Der Sachverständige hatte ein Gutachten, unter anderem zum Gangbild von Thomas Drach in Auftrag bekommen. Er sollte herausfinden, ob der Gang eines Täters auf Aufnahmen einer Überwachungskamera mit dem tatsächlichen Gang des Angeklagten übereinstimmt. Schon bei der Vorstellung gab es Kritik von Seiten der Verteidiger. Außerdem waren sich die Anwälte der beiden Angeklagten einig, dass der Gutachter nicht über die nötige Qualifikation verfüge. Der vorsitzende Richter sagte, dass es an dem Gutachter Zweifel gebe, dass er geeignet sei.

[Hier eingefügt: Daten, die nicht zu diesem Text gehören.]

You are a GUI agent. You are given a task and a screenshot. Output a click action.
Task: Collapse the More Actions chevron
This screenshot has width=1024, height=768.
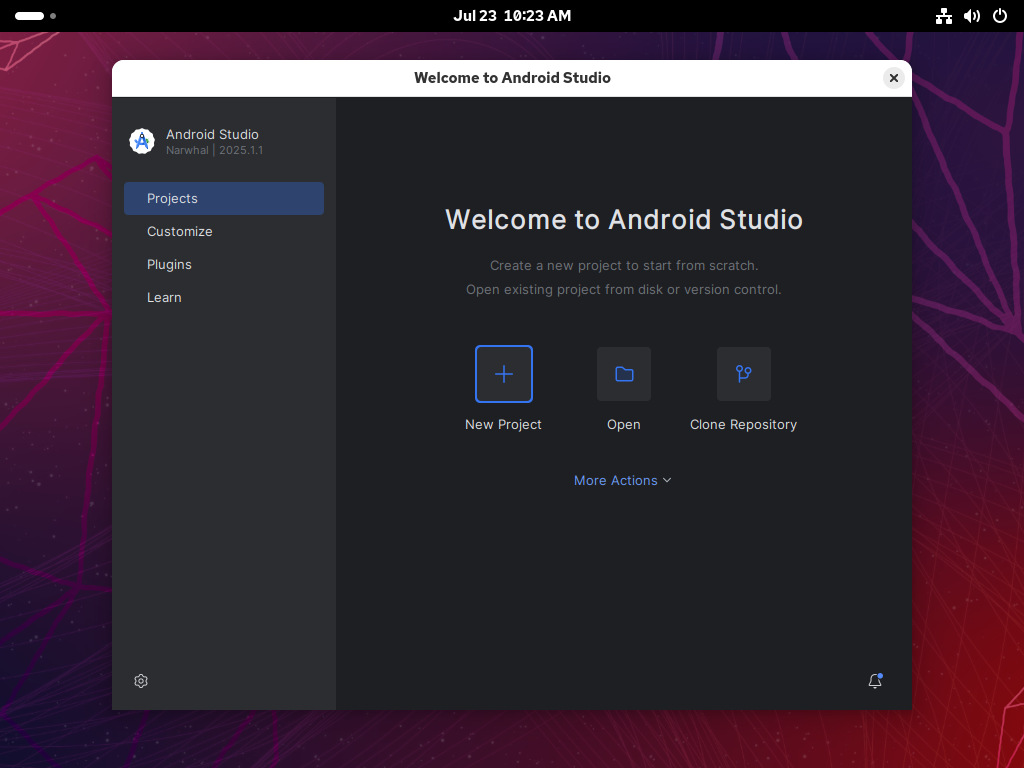[667, 481]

Ein Verteidiger des Reemtsma-Entführers Drach sagte, dass der Mann "fachlich und charakterlich" ungeeignet sei. Das Gutachten wird nicht verwertet.

Das Gericht ließ bislang offen, inwieweit das Honorar für den Gutachter beglichen werden muss. In Zivilprozessen gebe es häufiger einen Wechsel von Sachverständigen, da sei es möglich, Honorare auch zu reduzieren, so ein Sprecher des Landgerichts.

"Sachverständiger zieht sich ebenfalls zurück" 

In einer Stellungnahme schrieb der Gutachter, dass er mittlerweile aufgrund seines Auftrags vor dem Landgericht in Köln gesundheitliche Probleme habe. Vor allem wegen der dauernden Kritik eines Verteidigers an ihm.

Nun hat die Suche nach einem neuen Gutachter begonnen. Das könnte Prozess weiter verzögern. Nach der ursprünglichen Planung sollte schon im September das Urteil gesprochen werden.